Moroccan Foreign Minister Nasser Bourita told reporters that "a first shipment of weapons was recently" sent to the Algerian-backed Polisario Front, which is seeking independence, via an "element" at the Iranian embassy in Algiers.

He was speaking upon his return from Tehran, where he said he informed his Iranian counterpart Mohammad Javad Zarif of Morocco's decision.

Morocco had previously cut diplomatic links with Iran in 2009, when it accused the Islamic Republic it of questioning the Sunni rule of Bahrain, noted Reuters.
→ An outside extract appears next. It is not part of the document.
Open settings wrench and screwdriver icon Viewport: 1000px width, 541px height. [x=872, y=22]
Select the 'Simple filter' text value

Ties were gradually restored around 2014, but they were never strong, with Rabat backing Tehran’s arch-rival, Saudi Arabia.
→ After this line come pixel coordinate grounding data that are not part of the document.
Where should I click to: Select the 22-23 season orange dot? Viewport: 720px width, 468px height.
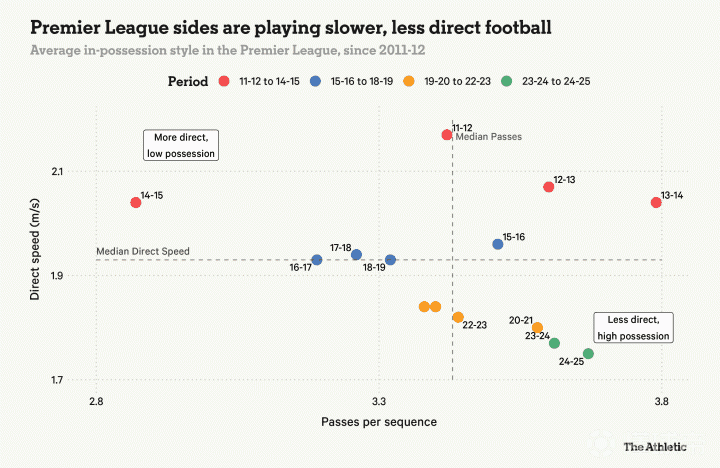pos(458,317)
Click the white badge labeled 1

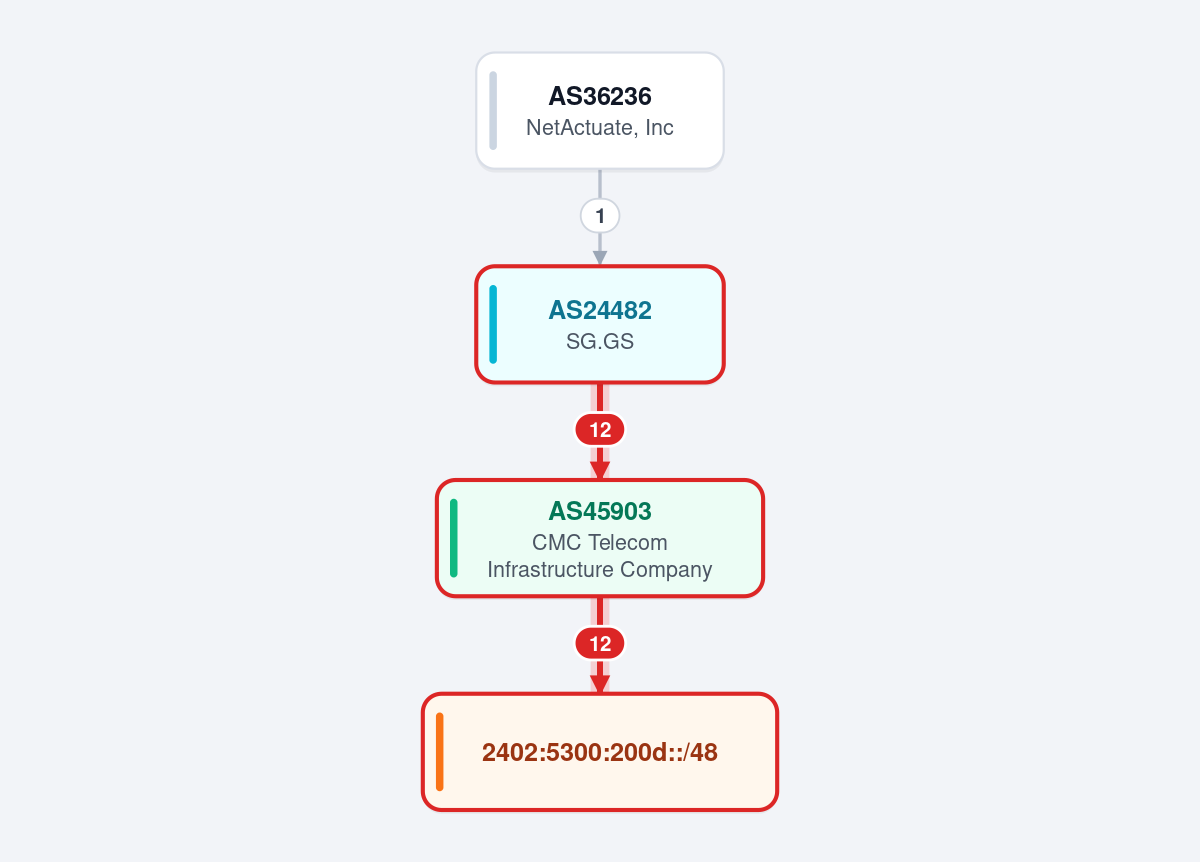coord(600,215)
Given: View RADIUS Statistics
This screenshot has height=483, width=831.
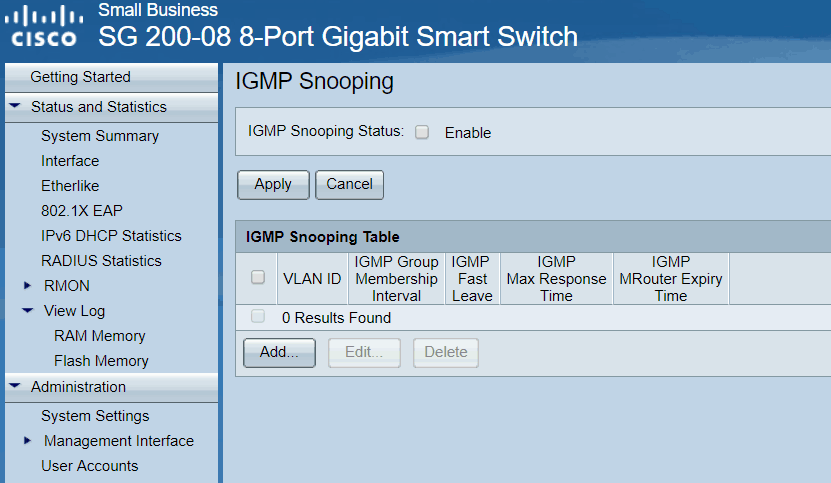Looking at the screenshot, I should (x=101, y=261).
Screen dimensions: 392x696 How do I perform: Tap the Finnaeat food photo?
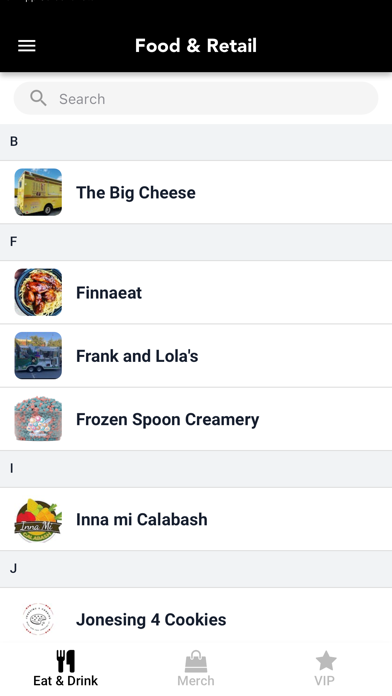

Iran and Saudi Arabia are regional rivals which back opposing sides in countries such as Syria, where the Iranian regime supports President Bashar Al-Assad while the Saudis back the rebels trying to oust him.

Saudi Arabia has repeatedly called on Iran to stop its “meddling” in the affairs of the kingdom's neighbors.
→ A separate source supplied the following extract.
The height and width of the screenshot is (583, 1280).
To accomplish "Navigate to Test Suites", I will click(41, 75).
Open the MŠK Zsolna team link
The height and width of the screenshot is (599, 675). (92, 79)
Iran has fired back, accusing Saudi Arabia of trying to “drag the entire region into confrontation”.

The Polisario and Morocco fought for control of Western Sahara from 1975 to 1991, with Rabat taking over the desert territory before a UN-brokered ceasefire in the former Spanish colony.

Rabat considers Western Sahara an integral part of Morocco and proposes autonomy for the territory, but the Polisario Front insists on a UN referendum on independence.

On Friday, the UN Security Council backed a U.S.-drafted resolution that urges Morocco and the Polisario Front to prepare for talks on settling the decades-old conflict.

It also renewed for six months the mandate of a UN mission that has been monitoring the ceasefire in Western Sahara since 1991, noted AFP.